Ceci nous amène à développer un point majeur de notre analyse de la châtaigneraie : compte-tenu de son histoire, des pratiques intégrées qui s'y développent et de sa valeur culturelle, il semble pertinent de considérer, au départ, la châtaigneraie cévenole comme un ensemble forestier cohérent émanant d'une même stratégie de production. La châtaigneraie cévenole, c'est d'abord une arboriculture, qui produit de la nourriture dans des conditions difficiles et même si elle est peu entretenue. C'est la valeur sûre d'une économie de montagne qui assure l'essentiel, c'est-à-dire l'autosubsistance, rend de nombreux services et peut, éventuellement, rapporter de l'argent par le commerce avec les bourgs de débouché de vallées.

5.1.2.1 La production de fruits

Le châtaignier commence à produire des fruits à l'âge de 10 ans ; il atteint sa pleine maturité à 35 ans, est un excellent producteur à 70 ans et peut encore donner des fruits jusqu'à 150-200 ans. Au-delà, il peut être utilisé pour la production de bois de charpente et de service, ainsi que d'extraits de tanins. Son entretien régulier fournit du bois de feu, du fourrage pour les petits ruminants, ainsi que des éléments d'artisanat.

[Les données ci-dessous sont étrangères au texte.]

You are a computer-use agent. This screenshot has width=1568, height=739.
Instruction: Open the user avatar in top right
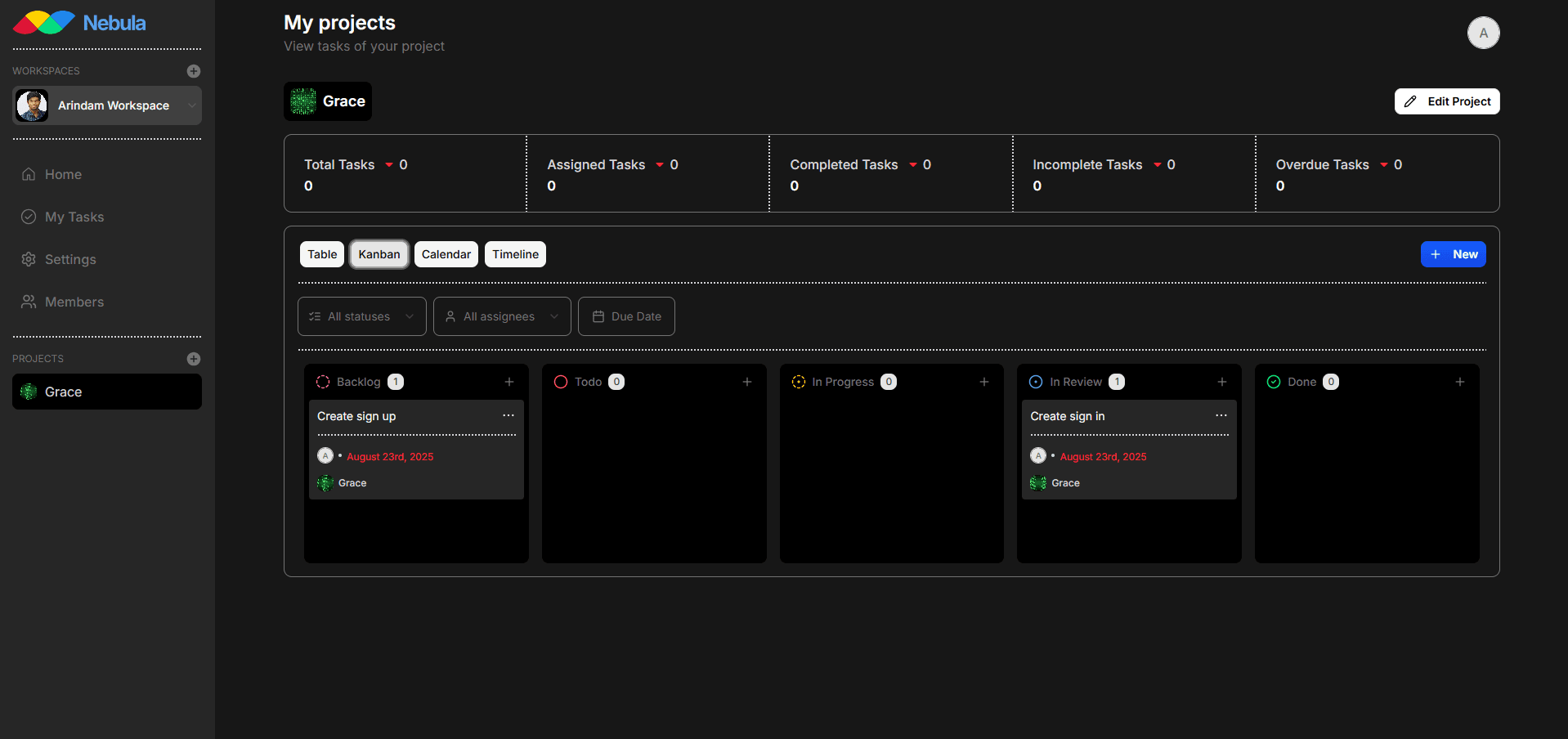click(1483, 33)
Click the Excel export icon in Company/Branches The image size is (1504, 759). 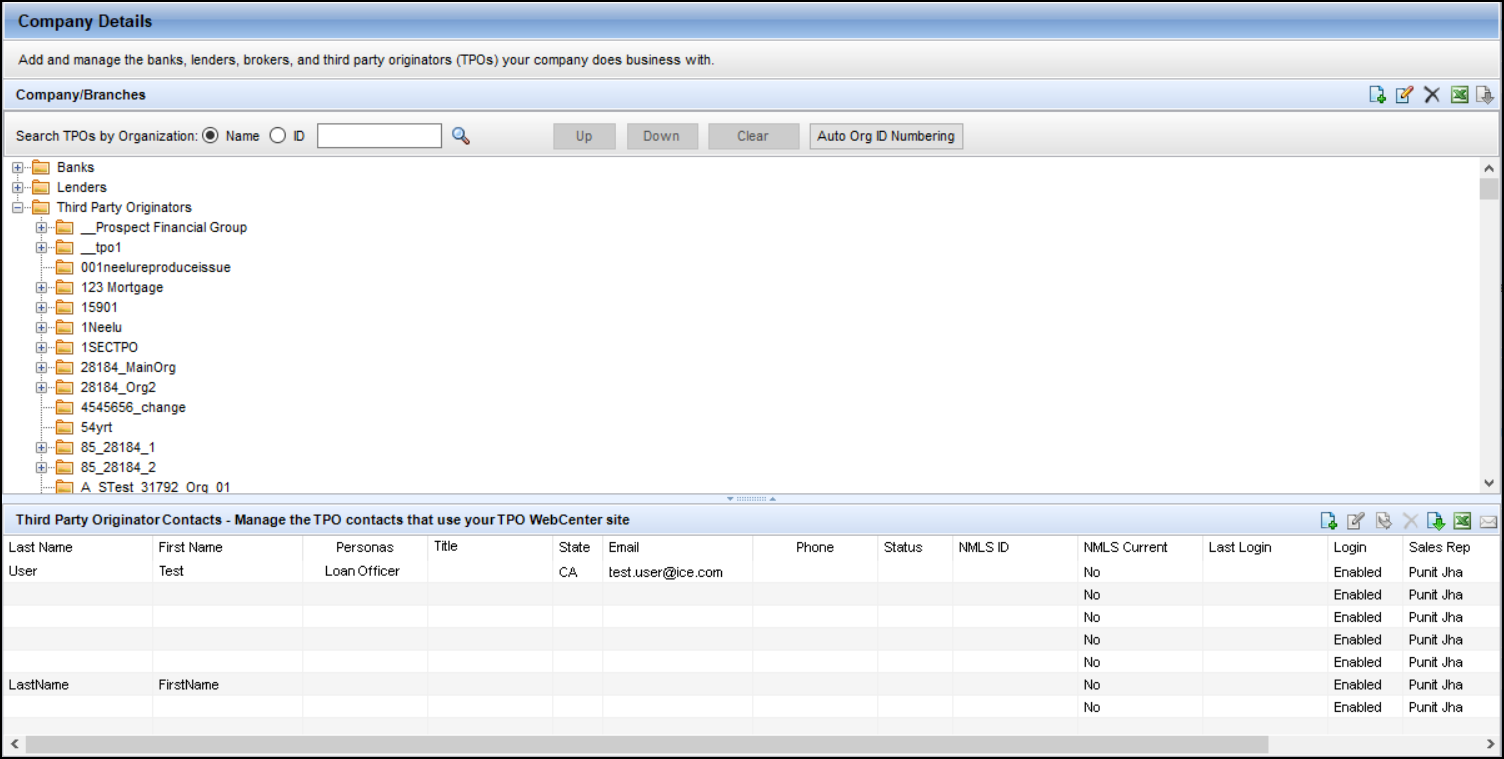1459,95
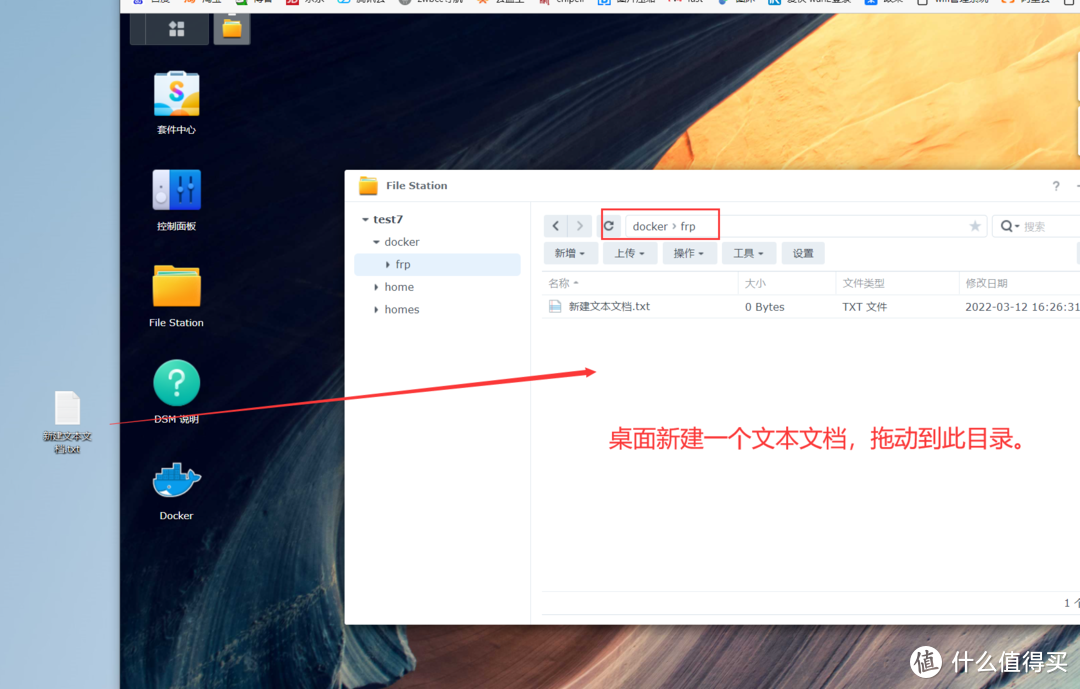Collapse the test7 tree node
This screenshot has width=1080, height=689.
[x=365, y=220]
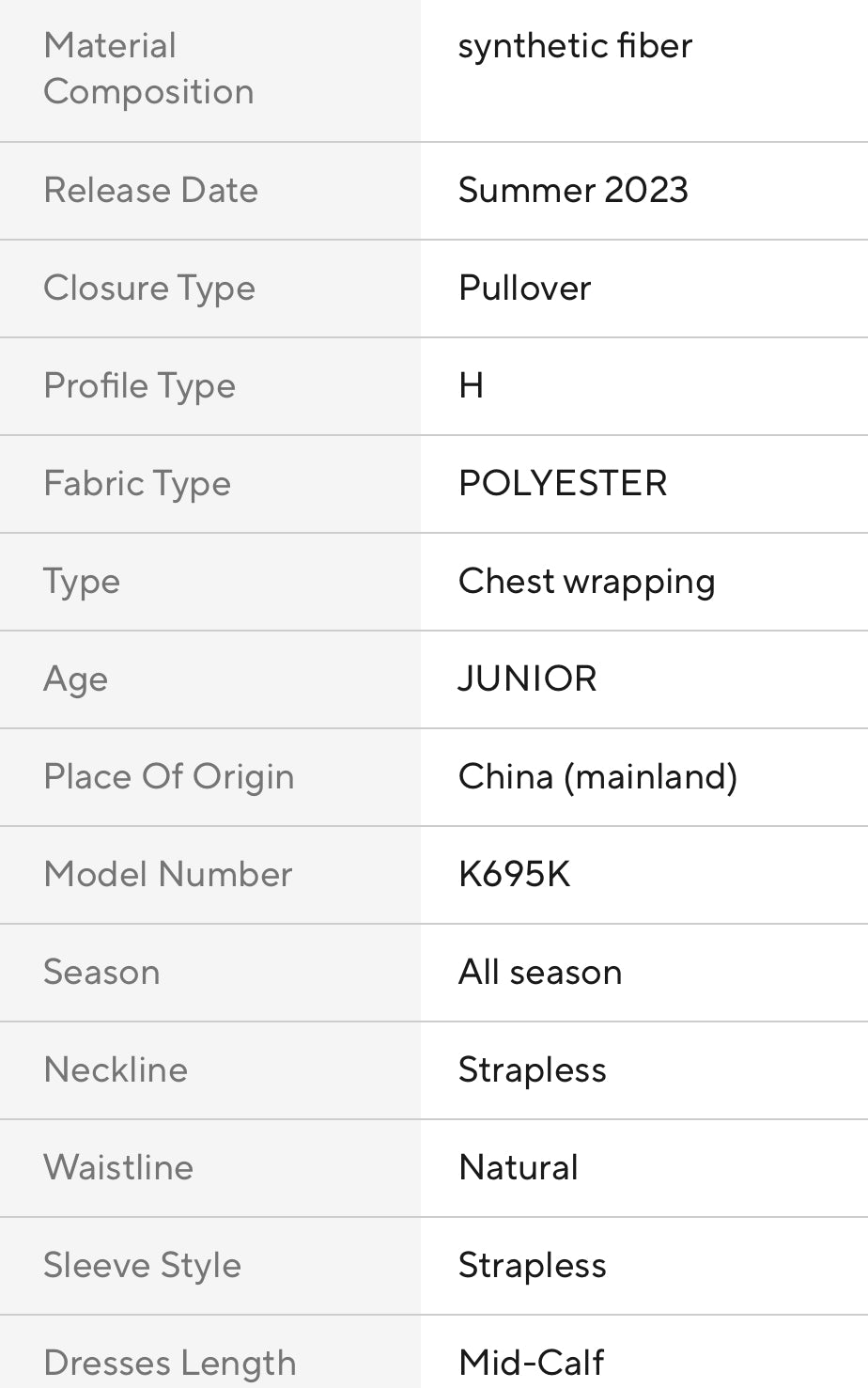Image resolution: width=868 pixels, height=1388 pixels.
Task: Click the 'All season' value
Action: click(x=540, y=973)
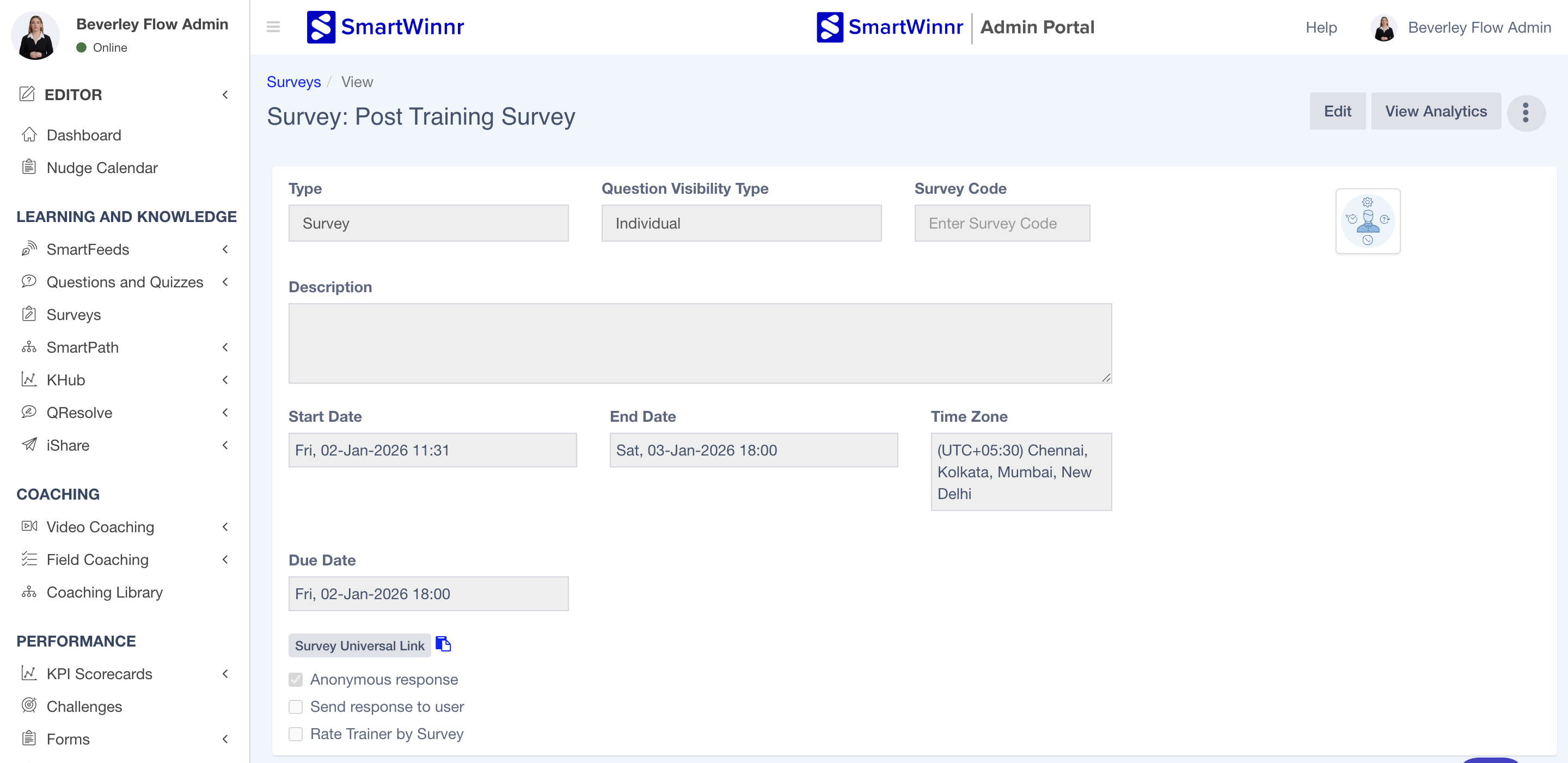Collapse the EDITOR section chevron
Viewport: 1568px width, 763px height.
click(225, 95)
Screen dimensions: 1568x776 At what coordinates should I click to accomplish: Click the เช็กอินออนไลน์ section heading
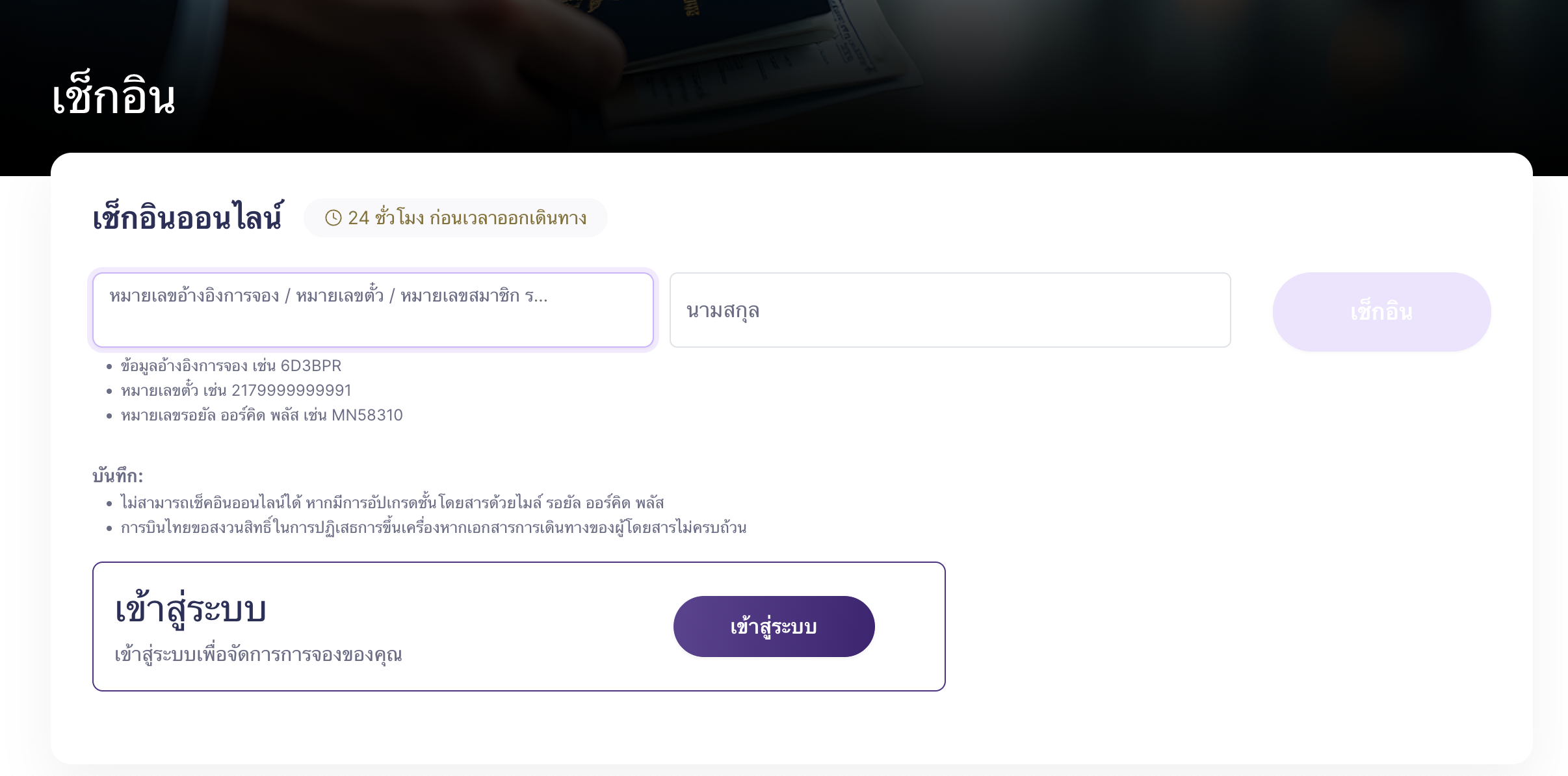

Dans le système traditionnel, la production de fruits constituait la base de l'alimentation humaine. Il y avait quelques châtaignes de bouche consommées fraîches au moment de la récolte et peu commercialisées ; la majorité des châtaignes était séchée pour la conservation. Cette pratique est ancienne puisque les châtaignes étaient déjà blanchies par dessiccation en Vallée Française au XIIIème siècle (TRAVIER, 1993). Une fois blanchies, les châtaignes pouvaient se conserver et assurer l'alimentation de base de la famille de l'exploitant. Les fruits moisis étaient donnés aux animaux ; une partie de la récolte était vendue dans les foires et les marchés de piémont.

Dans le cadre de l'économie moderne, la châtaigne assure encore une part de l'alimentation des exploitants, mais l'avenir de la châtaigneraie dépend davantage des lois du marché, que ce soit pour la châtaigne de bouche ou pour la blanchie.

Le fruit intervient aussi dans l'alimentation des petits animaux. Il sert à engraisser le porc et les agneaux. En automne et en hiver, la châtaigneraie assure un complément de nourriture aux troupeaux de petits ruminants, chèvres et moutons, qui la parcourent en mangeant les résidus de récolte (feuilles, bogues et fruits non récoltés).

5.1.2.2 Les autres productions de la châtaigneraie

Les feuilles sont aussi utilisées comme fourrage pour ces petits ruminants au printemps, avant qu'ils ne montent dans les pâturages d'estive.

Les produits de l'entretien de la châtaigneraie constituent la source de combustible la plus importante, en particulier pour le séchage des châtaignes et pour le foyer des maisons.

Le bois de châtaignier était utilisé traditionnellement pour la construction (linteaux, charpente porteuse, planchers) et la menuiserie (intérieure et extérieure). Il servait en outre à la confection de nombreux objets : vannerie d'éclisses, douelles de tonneau, collier de mouton avec des lamelles de "bouscas" non refendues, conduites d'eau, auges pour le bétail, coffres, ruches, etc. Autrefois, il n'y avait pas de sylviculture particulière en fonction des variétés pour la production de poutres de construction (G. VERDIER, com. pers.). Celles-ci étaient débitées dans les arbres de réforme et la construction s'adaptait à la forme de la poutre en général tordue et à peine équarrie. Les planches étaient débitées dans les arbres gros et droits dans le fond des vallées. Aujourd'hui, ces pratiques d'usage domestique du bois de châtaignier fruitier tombe en désuétude.